All the mumbo jumbo about brands, business models and value chains obscured a sober but obvious lesson. Money--as in positive cash flow--does matter. Now that layoffs and plummeting--yet more realistic--stock prices are hitting dotcoms where they live, the philosophy of Benjamin Graham, Warren Buffett and their value-focused ilk will hopefully take hold again. I, for one, will be ecstatic if the instant gratification attitude that typifies the Internet crowd gives way to a long-term perspective that's less hectic and less concerned with daily stock prices. A little humility can go a long way.
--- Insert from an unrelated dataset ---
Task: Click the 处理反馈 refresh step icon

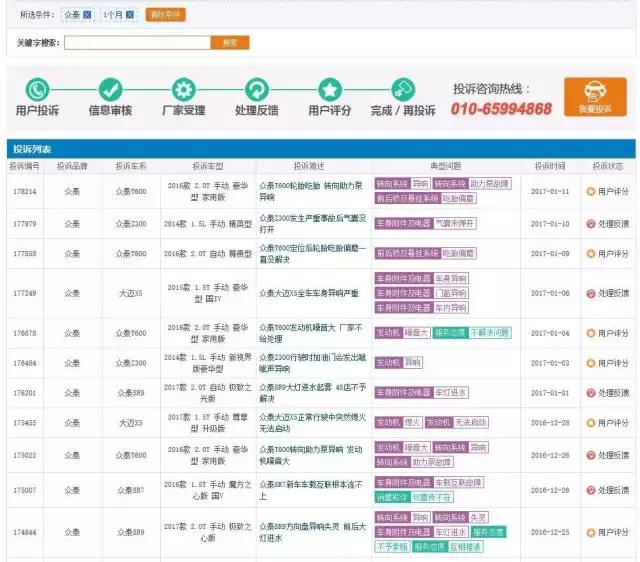Action: coord(256,89)
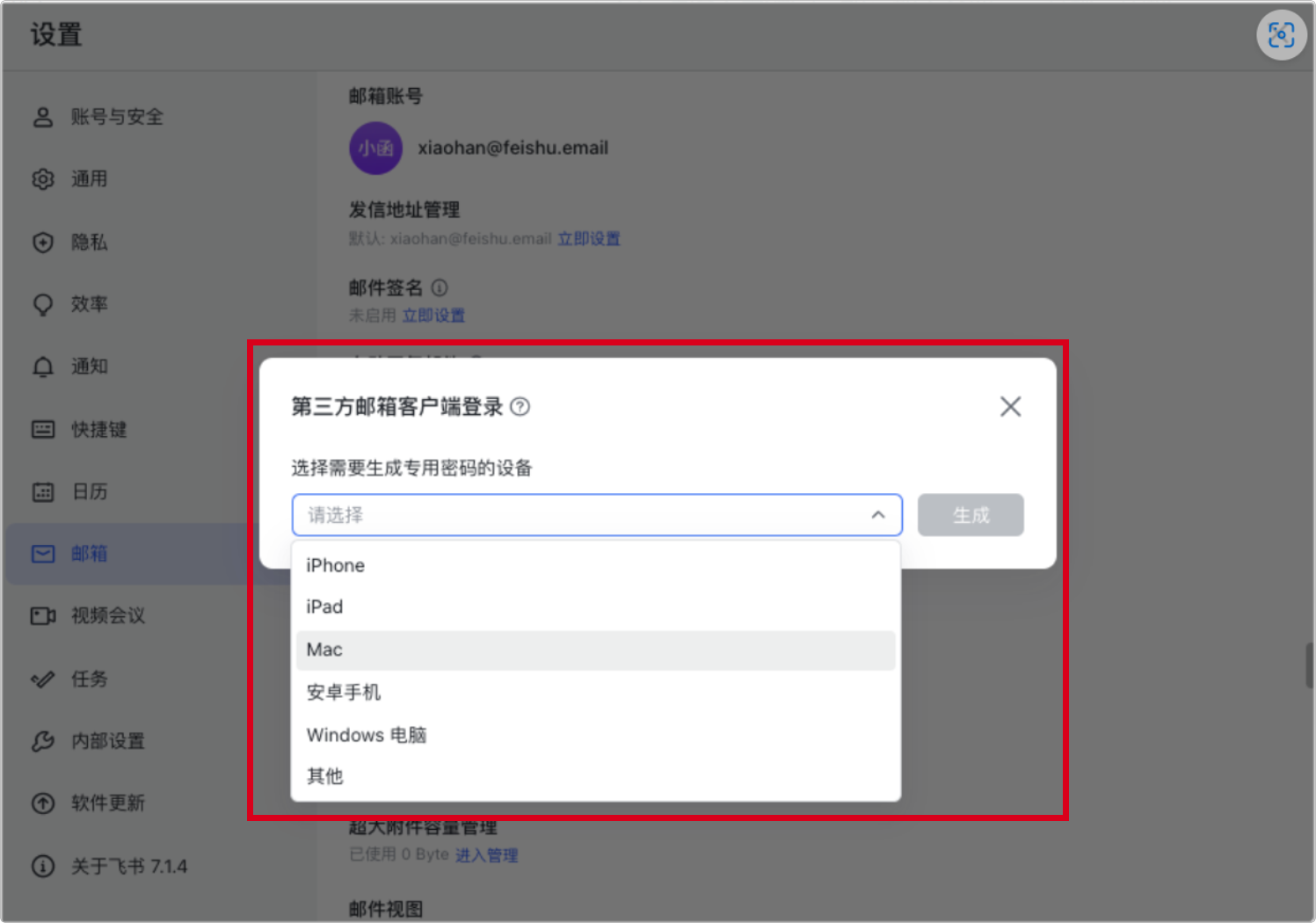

I've not given up on the dotcom economy. Those companies that can weather some belt-tightening and accept the idea that successful businesses need to be nurtured over time will do quite well for themselves. Of course, today it may not be as easy to recruit hot young things with stock option dreams. But even some dotcom executives recognize that a fall to earth is a good thing in the long run. Greg Bott, chief technology officer of INC2inc, an online marketplace for the food industry, has the right philosophy on HR matters. In a recent conversation, I asked Greg if the shakeout among e-commerce companies was making recruiting more difficult. While he admitted that the going was tough, he liked the idea that the candidates he talked to wanted to work for the company primarily because of the work itself, not because they could cash in and walk away with a handsome bundle in 18 months.
Hopefully that same philosophy will strike a chord among those dotcom high-fliers who now find themselves pounding the pavement. While hitting pay dirt before 30 is nice, the rest of us have learned to find contentment through a job mastered over time. In the end, this is not a bad way to be.
Welcome to the ranks of people like me--ants not grasshoppers--who grow their retirement nest eggs one decade at a time.